Now, Japanese securities have always yielded less than their US counterparts, and there are structural reasons for this discrepancy. Japanese banks are required to hold a certain amount of Japanese bonds for regulatory reasons, and many Japanese simply have a bias to purchase the securities of their own country. While the first of these reasons will remain unchanged, it is becoming more difficult for the Japanese investor to ignore the advantages of US government securities. This is particularly true in light of the recent weakness of the yen as a result of the Japanese Central Bank’s massive $1.4 trillion quantitative easing program, which will in essence double the country’s money supply, making the yen less valuable.
Japan already holds more US Treasuries than any other foreign entity besides China, holding roughly $1 trillion of US Treasury debt. However, after trimming its US holdings earlier in the year, Japanese demand has picked up and has helped prevent the 10-year Treasury from rising above 3% -- this despite the likelihood of the Fed’s much-anticipated taper of its quantitative easing program. Japan’s national debt, mostly held by the Japanese, is nearly $10 trillion. So, there is plenty of ability for Japanese investors to sell their country’s debt to fund purchases of more US Treasury Securities.

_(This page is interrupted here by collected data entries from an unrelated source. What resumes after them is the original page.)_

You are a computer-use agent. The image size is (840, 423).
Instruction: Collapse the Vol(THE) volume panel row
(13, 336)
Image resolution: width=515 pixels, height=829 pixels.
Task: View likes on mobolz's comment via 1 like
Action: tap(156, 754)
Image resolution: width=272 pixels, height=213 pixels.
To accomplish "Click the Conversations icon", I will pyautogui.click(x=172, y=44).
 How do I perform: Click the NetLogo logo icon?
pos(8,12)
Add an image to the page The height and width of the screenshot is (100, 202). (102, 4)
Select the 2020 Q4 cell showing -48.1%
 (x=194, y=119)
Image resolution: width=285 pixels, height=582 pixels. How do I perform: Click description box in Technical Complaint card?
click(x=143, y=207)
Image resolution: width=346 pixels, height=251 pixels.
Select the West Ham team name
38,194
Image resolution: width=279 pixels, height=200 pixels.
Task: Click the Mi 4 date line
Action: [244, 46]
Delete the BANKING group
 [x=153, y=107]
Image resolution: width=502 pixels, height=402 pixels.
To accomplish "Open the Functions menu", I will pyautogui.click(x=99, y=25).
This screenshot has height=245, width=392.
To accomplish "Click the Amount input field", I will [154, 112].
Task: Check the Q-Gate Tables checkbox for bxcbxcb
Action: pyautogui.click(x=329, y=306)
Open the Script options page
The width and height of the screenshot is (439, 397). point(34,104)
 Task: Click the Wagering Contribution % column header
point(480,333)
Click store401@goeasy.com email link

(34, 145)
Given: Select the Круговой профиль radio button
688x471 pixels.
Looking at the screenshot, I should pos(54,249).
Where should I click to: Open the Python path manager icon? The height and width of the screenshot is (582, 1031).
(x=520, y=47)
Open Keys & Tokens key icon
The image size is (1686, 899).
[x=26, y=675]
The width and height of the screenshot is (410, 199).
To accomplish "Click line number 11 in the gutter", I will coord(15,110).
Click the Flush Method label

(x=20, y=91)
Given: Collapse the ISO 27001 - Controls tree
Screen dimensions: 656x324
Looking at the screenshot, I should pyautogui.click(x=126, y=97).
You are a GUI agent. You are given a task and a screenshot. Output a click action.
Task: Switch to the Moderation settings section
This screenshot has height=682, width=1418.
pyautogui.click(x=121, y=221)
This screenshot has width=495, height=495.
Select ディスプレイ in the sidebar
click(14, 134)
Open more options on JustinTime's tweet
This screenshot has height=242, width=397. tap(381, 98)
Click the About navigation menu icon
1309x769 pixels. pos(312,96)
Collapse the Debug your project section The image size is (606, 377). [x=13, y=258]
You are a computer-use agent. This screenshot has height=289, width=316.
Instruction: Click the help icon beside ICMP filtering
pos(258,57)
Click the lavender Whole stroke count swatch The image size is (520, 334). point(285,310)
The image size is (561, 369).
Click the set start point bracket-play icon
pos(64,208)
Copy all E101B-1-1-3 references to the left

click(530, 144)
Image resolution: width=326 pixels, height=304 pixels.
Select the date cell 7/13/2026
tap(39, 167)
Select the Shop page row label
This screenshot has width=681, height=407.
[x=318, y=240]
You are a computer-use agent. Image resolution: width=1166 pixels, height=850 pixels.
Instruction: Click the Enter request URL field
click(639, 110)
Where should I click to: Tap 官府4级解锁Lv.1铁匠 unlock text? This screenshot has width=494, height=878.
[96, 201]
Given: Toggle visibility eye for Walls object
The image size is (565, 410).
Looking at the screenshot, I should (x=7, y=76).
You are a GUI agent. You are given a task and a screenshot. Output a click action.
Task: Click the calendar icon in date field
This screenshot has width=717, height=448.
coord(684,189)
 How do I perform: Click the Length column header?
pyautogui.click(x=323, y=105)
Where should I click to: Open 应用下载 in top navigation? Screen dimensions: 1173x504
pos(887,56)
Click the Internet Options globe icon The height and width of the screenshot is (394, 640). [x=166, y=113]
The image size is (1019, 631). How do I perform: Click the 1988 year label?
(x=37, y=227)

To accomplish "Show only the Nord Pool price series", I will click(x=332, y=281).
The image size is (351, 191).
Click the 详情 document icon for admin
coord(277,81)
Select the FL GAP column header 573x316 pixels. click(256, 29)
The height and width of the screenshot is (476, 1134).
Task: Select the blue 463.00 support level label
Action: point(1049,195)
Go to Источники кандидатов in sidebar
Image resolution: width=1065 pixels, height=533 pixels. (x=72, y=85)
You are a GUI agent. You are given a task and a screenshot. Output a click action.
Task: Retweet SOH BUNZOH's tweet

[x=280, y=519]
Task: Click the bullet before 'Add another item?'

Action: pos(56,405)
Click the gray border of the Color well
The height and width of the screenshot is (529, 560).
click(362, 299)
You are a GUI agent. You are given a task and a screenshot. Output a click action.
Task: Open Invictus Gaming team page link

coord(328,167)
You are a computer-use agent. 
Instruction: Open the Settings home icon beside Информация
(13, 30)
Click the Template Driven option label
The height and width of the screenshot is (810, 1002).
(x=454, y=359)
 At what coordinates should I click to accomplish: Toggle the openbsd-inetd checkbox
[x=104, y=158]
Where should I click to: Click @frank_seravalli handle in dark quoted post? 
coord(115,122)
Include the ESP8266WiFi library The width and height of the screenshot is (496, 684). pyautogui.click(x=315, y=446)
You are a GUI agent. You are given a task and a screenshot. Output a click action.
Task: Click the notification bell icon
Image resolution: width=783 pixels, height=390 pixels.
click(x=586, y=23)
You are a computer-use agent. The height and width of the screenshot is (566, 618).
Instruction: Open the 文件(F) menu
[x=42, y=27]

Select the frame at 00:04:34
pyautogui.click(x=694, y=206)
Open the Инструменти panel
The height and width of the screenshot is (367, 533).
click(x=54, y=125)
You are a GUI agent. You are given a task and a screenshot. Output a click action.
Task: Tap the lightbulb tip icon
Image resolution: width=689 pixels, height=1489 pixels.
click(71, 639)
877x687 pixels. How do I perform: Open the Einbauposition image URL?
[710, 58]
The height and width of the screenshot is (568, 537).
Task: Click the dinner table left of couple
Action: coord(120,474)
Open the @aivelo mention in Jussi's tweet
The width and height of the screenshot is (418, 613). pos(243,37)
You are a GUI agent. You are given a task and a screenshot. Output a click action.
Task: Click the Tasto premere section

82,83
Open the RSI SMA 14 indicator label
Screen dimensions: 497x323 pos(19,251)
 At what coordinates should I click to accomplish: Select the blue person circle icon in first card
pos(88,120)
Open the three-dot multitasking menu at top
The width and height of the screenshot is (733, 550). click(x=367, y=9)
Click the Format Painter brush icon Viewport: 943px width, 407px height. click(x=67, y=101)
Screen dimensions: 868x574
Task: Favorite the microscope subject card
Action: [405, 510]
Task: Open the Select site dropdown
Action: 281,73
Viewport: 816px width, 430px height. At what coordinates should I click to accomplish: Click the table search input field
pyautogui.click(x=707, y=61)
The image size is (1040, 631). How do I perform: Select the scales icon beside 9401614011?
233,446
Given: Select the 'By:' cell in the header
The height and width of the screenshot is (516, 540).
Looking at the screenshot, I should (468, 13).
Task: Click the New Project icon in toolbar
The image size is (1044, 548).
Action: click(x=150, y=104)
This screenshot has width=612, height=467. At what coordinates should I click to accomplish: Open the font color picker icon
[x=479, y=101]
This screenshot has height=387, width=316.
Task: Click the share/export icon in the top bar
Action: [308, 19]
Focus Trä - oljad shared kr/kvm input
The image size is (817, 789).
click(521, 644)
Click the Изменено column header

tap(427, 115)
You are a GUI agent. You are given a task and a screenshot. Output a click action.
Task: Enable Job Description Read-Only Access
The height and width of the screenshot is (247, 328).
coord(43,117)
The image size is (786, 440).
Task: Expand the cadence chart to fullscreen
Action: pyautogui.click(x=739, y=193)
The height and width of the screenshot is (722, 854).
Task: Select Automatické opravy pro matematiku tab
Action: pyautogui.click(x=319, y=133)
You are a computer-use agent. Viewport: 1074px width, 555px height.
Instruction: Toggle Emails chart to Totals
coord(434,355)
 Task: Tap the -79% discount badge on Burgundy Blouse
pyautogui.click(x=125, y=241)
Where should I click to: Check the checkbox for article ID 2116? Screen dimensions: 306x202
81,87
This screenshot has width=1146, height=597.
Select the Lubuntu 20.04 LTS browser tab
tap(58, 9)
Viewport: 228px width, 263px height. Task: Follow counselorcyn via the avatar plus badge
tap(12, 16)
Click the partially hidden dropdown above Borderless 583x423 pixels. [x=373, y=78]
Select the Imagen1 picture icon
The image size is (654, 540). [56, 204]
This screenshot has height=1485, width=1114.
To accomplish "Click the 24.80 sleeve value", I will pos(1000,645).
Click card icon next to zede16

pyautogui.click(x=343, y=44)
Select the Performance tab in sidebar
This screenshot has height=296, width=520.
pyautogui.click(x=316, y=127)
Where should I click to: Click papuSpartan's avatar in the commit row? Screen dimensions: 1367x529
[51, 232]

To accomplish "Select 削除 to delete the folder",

So what are the implications for US investors for the potentially large Japanese appetite for Treasuries? Well, there are both positives and negatives. While the Japanese cannot replace the Fed’s $85 billion a month in Treasury purchases, they could at least partially offset the coming taper. This could help long-term rates remain stubbornly low, which would in turn help the housing market and keep current market price earnings ratios at healthy levels. Taken in this light, the Japanese interest in US Treasuries is very healthy for the market.
However, keep in mind there are risks as well. The yen’s decline could accelerate if more Japanese investors begin placing their money abroad. This would make other nations’ currencies less competitive, and the recent rise of the euro against the yen could be a hindrance to Europe’s economic recovery.
In addition, if the yen slides too far as foreign assets are accumulated, it could be unsettling to the financial markets. With debt service at nearly 25% of national expenditures, Japan literally cannot afford to raise rates to support the yen, so the currency’s decline could be dramatic enough to pose risks to the global financial systems.
One of the big stories of 2013 has been the big boost to the global markets by easy monetary policy, and the Bank of Japan, along with the stimulative fiscal policy of “Abenomics” has been a big part of that policy. As we look for the big potential stories for 2014, Japan one again comes to the forefront. But if Japan’s citizen investors decide they will no longer tolerate very low yields with a declining currency, the results may not work out as favorably for the global markets.